Half of Nepal’s 15 million voters in the last election were in the 18-40-year-old category, and last time 1.3 million new voters were added. This year it will be closer to 2 million new voters or nearly one eighth of the total voters. The new set of voters who will be added would be born after the royal massacre of 2001 and have little or no memory of Nepal during the Shah rule. However, these are the new group of people who are wooed by all parties, including the so-called positioned as reformist and the party of the youth towards conservatism by selling the Hindu Kingdom narrative. 

I have seen great disgust among many men I know who do not take women’s empowerment in the past decade and a half positively. When I tweeted about why women are the ones who carry trays at function and its only men who put on the garlands, I was trolled with extracts on religious scriptures on the place of women by learned men. They have issues with women inheriting properties and children of women married to foreigners getting Nepali citizenship. In the past couple of years, I have seen many foreigners who had made Nepal their home for decades find alternative places to settle down. It looks impossible for Nepali mothers and foreign fathers to get full rights as Nepali citizens laid down in the constitution. Getting back to a Hindu kingdom and selling imported ‘Hindutva’ seems the masterstroke that all political parties seem to believe in. Therefore, associating with religious leaders who have questioned the science behind vaccines appears to be okay. 

This also means pushing patriarchy and the caste system, which Nepalis fought so long to get rid of. In a book by Vivian Marwaha, What Millennials Want, he writes from the extensive research he did before the Indian elections on how the current ruling party has used the religion narrative so well that most young people find the celebration of Valentine’s Day wrong. The policing of young couples in public spaces right, and only a tiny percentage wants to marry outside their caste.

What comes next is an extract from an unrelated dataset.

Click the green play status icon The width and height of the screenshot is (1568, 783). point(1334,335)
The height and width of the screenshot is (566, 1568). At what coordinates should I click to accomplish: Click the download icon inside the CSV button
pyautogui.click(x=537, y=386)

And when religious conservatism comes into play, rich Islamic states have shown how women quietly agree to the fate of becoming second class citizens. 

The stand of politicians, primarily men against secularism, perhaps reflect on their conduct on how they see the freedom to remain atheist or choose a religion of one’s choice as they want conservatism for others and space for themselves. The personal discomfort over the challenge towards the caste system and women’s position in society provides firm foundations to leaders finding support in their constituencies to oppose secularism. 

It is continuously significant to go back to history. Mahendra projecting himself as Vishnu’s reincarnation could only push panchayat rule to 30 years, not beyond. European history has many lessons to teach us when politics, religion, and conservatism are lumped together. Closer to Nepal, the history of Tibet tells us what happens when a religious leader and political leader in the same person. Only the current Dalai Lama, who was forced into exile, has provided a compassionate image of the ruler. The lessons are obvious, lump religion with politics. There surely will be short term gains as we see in India or Pakistan, but in the long run, it may not deliver equitable economic growth and a free society every citizen yearns for.